Tornando all'acronimo. Essendo un termine che viene letto da persone che spesso sanno leggere in inglese, un clan, una tribù, difficilmente entrerà nel vocabolario italiano.
A me piace molto il concetto di TGO per questo spero vi entri.
Tra le parole inglesi fino ad ora escluse dal mio vocabolario (Devoto Oli - 2024) vi è “pet” per “animale da compagnia”. L’ho sentito usato spesso nel linguaggio comune.
Mi piace e non mi piace.
Letteralmente significa “animale da accarezzare”. A me questo significato non piace, contiene troppe questioni per me poco interessanti. L'ai mi ha proposto anche “animale da compagnia” e anche questo non va. Io vorrei definirli “animali domestici” essendo che i nostri micini e cagnolini stanno in casa più di noi.
Animali domestici è meglio, così potrei includere tra gli animali domestici, due ragnetti (uno zampa corta, l'altro lunga) che abitano nel mio bagno.
Mi son simpatici entrambi: quello corto dev’essere un po' pugnetta; quell’altro un po' imbranato. Quando si incontrano il lungo scappa sempre.
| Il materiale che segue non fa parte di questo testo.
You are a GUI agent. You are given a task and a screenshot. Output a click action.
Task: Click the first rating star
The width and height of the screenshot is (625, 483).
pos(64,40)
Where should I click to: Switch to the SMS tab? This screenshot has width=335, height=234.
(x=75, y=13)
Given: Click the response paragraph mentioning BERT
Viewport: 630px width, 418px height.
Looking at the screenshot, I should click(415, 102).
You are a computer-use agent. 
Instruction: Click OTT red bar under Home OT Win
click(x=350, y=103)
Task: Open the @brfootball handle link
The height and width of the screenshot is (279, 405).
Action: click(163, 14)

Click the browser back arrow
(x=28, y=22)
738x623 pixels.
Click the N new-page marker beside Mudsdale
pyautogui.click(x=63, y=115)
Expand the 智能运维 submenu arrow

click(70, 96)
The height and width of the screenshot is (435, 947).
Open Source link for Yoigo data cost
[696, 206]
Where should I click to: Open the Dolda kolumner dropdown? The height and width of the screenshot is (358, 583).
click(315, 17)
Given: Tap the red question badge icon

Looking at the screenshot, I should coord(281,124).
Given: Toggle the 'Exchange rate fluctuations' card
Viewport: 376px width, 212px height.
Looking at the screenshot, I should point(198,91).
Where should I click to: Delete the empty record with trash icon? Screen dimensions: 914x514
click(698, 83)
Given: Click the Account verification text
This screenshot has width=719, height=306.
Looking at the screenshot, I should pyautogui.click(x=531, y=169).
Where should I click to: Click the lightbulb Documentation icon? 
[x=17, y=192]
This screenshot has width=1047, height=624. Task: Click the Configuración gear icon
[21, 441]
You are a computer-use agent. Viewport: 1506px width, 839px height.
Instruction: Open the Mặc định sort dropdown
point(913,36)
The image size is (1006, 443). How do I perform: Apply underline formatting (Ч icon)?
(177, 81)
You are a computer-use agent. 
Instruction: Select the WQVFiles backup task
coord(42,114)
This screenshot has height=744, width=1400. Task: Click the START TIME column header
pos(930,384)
Diciamo che dal punto di vista animale, la mia casa è abitata da molte forme animali di vita. Ogni tanto entra una cimice, una vespa e chissà quanti insetti ci sono che io non vedo. Ovviamente non stanno in casa per le carezze, non son mica dei pet.
Questo dal punto di vista animale.
Dal punto di vista di forme di vita, in casa ne ho altre.
C’ho una piantina grassa, un cactus, che ho battezzato pomodoro, con la pi minuscola (non so se per un vegetale si possa usare la maiuscola) e tre fiori in un vaso che vanno seccandosi, un po' di gorgonzola in frigo e, quella che definirei, senza nessun timore d’esser smentito (quantomeno da me) il mio vanto tra i vanti!: da poco abito in un vecchio palazzone con la balaustra di cemento armato che, quando venni qui, non volli venisse verniciata. Non volevo togliere quella peluria verde di licheni. I licheni sono simbionti. Ne guardo uno, poi quell'altro e poi quell'altro ancora, e non mi decido mai. Quel che mi interessa è l'insieme.
Un simbionte dunque somiglia ad un acronimo e un acronimo somiglia a una parola.